India are 12-3 from 15 completed T20Is this year – sweeping West Indies and Sri Lanka 3-0 and Ireland 2-0, winning in England 2-1 and tying with South Africa 2-2 at home – and 15-3 since the end of their disappointing run at the 2021 T20 World Cup if you add in the 3-0 defeat of New Zealand last November. Rohit Sharma, their preferred captain, is back to lead the squad after skipping the ODI leg of the tour and also buttressing the squad are Rishabh Pant, Hardik Pandya, Bhuvneshwar Kumar and R Ashwin.
Unlike England, who do not play any one-day cricket before the T20 World Cup starts in October, and thus can channel all their energies into sorting out their best combinations in T20Is, India do have a couple 50-overs series on the horizon which means more chopping and changing.
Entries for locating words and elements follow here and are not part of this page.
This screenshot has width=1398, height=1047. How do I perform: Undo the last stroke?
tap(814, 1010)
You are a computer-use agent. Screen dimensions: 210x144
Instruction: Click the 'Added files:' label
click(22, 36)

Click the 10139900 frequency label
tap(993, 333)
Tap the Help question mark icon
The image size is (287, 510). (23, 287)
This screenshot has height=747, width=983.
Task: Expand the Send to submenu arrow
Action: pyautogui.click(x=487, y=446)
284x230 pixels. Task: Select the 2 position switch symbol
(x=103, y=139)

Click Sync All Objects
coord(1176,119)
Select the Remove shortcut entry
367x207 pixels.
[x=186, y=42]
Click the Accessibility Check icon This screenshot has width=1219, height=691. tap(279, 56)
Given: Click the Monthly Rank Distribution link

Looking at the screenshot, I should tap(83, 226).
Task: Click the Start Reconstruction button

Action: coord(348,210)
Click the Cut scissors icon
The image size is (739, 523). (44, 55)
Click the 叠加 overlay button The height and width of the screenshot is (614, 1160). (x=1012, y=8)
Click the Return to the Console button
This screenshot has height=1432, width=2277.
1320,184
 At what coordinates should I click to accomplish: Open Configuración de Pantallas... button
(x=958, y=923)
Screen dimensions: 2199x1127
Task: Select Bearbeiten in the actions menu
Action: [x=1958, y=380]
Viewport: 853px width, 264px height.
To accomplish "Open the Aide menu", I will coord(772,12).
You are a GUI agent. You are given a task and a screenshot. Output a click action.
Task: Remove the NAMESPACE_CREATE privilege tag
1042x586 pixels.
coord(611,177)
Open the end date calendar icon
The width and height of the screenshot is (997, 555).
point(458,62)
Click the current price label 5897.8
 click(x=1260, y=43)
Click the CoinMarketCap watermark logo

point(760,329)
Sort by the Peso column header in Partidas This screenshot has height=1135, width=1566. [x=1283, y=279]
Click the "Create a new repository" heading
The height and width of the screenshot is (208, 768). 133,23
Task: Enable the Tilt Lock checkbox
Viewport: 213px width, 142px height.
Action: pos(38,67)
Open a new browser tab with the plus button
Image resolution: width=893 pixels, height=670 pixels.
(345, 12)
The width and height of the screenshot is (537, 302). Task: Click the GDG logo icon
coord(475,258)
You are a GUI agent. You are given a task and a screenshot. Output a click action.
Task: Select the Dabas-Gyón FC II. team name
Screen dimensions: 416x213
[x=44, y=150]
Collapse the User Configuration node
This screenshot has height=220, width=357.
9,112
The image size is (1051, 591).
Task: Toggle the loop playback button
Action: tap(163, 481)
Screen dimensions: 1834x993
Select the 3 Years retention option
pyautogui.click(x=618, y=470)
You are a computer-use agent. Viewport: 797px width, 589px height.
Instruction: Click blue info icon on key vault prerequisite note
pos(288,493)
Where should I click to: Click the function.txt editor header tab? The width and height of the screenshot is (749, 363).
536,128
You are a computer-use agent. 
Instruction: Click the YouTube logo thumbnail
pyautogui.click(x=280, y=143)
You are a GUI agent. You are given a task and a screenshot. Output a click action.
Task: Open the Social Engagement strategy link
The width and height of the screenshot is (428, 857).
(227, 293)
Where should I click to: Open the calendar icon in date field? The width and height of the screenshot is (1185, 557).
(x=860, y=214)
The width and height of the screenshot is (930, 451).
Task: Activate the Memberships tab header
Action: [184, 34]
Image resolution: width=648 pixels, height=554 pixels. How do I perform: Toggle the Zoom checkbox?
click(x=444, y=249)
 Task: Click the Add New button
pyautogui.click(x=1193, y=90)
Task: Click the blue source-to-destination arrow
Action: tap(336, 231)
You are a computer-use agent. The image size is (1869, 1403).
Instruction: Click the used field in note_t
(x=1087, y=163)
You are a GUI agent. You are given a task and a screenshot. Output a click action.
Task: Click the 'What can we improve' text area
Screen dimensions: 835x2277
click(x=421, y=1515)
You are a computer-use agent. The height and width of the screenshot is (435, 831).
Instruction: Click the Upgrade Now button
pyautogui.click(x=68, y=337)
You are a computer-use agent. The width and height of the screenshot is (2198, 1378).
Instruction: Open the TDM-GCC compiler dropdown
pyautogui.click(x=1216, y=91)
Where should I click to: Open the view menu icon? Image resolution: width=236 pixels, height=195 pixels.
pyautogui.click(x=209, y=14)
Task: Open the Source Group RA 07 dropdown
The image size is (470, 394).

This means that they need to use very T20I they play to get their seniors into best form and ensure the fringe selections for the World Cup also get opportunities. Despite winning the ODIs 3-0, the fact that India’s bowlers conceded over 300 to this West Indies side in successive matches is worrisome, even factoring in the absence of their two striker bowlers.
West Indies, beaten in six successive ODIs at home recently and by Ireland 1-2 at the start of 2022, are the underdogs at home despite beating Bangladesh 2-0 and England 3-2 before that in January-February. When they met India away in February the result was a 0-3 defeat and prior to that, their visit to Pakistan last December resulted in an identical loss in the T20Is. Such inconsistent form is an extension of West Indies’ poor campaign at last year’s T20 World Cup and brings the focus on their shaky batting, in particular.
TEAM NEWS
A day before the series starts, Cricket West Indies has not announced a T20I squad yet.
For India, Rohit is back and will open with one of Ishan Kishan and Rishabh Pant, depending on what the team think-tank wants to achieve from these five games. Pant did the job in England recently with mixed results, but the intent was clear: India want one opener to tee off hard during the Powerplay. Kishan, also a wicketkeeper, can do this too but the Pant experiment may continue for a few more games.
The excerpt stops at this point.